A week of failure and a day of grace

Holy week, as it is called, might just as easily have been called failure week.

It was a week when the weakness and human frailty of just about everyone in the Easter story was painfully exposed.

The fickleness of the crowd is staggering. From “We want Jesus to be King” to “We want a terrorist to lead us” within the space of five days must have left any polling organisations in Jerusalem looking very foolish.

Of course, we expected as much from the religious leaders. And Pontius Pilate was always going to make a decision that he believed would protect his career.

But the disciples! Judas’ deal with Jesus’ enemies to betray the Lord is astounding. The bickering over who would be the greatest in the kingdom was perhaps unsurprising. But abandoning Jesus when He was arrested  probably came as a shock to the disciples themselves.

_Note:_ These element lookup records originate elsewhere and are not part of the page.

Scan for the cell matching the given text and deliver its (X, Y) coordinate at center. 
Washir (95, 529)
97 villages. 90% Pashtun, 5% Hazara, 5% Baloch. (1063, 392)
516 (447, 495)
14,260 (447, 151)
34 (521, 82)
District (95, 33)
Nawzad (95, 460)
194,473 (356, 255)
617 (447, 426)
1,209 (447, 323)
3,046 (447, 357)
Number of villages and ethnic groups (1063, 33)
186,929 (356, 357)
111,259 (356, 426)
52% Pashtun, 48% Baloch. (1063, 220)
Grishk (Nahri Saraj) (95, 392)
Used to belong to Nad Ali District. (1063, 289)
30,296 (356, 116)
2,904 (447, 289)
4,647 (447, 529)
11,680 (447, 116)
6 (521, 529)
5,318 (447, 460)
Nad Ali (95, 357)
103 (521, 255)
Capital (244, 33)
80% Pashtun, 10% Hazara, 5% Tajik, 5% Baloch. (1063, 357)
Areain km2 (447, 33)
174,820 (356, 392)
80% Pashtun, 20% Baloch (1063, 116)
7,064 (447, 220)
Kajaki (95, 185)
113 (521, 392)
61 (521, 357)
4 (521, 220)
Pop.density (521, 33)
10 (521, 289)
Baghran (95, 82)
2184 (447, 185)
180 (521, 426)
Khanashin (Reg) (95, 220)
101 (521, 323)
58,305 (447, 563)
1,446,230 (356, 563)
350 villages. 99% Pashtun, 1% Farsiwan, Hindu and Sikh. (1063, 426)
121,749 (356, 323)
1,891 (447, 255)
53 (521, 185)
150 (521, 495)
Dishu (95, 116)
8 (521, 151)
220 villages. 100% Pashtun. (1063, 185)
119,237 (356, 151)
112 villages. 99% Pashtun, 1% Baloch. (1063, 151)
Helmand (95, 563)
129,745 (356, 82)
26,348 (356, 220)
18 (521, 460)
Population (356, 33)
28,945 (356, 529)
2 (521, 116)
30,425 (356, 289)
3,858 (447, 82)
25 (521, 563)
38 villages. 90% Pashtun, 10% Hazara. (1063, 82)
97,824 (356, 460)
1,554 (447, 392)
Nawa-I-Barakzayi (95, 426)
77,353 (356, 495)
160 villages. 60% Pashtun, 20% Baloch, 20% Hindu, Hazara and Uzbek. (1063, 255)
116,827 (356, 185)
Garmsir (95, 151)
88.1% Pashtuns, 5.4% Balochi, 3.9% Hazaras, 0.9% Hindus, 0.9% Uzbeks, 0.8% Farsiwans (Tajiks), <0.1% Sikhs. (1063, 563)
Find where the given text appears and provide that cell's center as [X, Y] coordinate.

And then there is the seeming failure of Jesus’ own mission as He hangs on the cross.

Holy failure seems to be the message of holy week.

Yet even in the midst of the unfolding failure, Jesus Himself speaks of resurrection (Matthew 26.32). Even in His prediction of Peter’s denial, He speaks a word of grace: Peter will be restored and he is to strengthen his brothers (Luke 22.31-32).

Resurrection followed the cross. Easter Sunday brought grace after a week of failure. The deserting disciples were restored in their faith and recommissioned to go into the world (John 20.21).

Thankfully the week of failure wasn’t followed just by a day of grace but by a whole era of grace. An era that we still live in because of Christ’s death and resurrection. And that grace extends to each of us no matter where we find ourselves.

There are weeks that reveal our weakness. There are circumstances that unveil our susceptibility to temptation. But because of Easter there is grace. In fact, because of Christ’s resurrection, even the week of failure looks like a huge God engineered victory.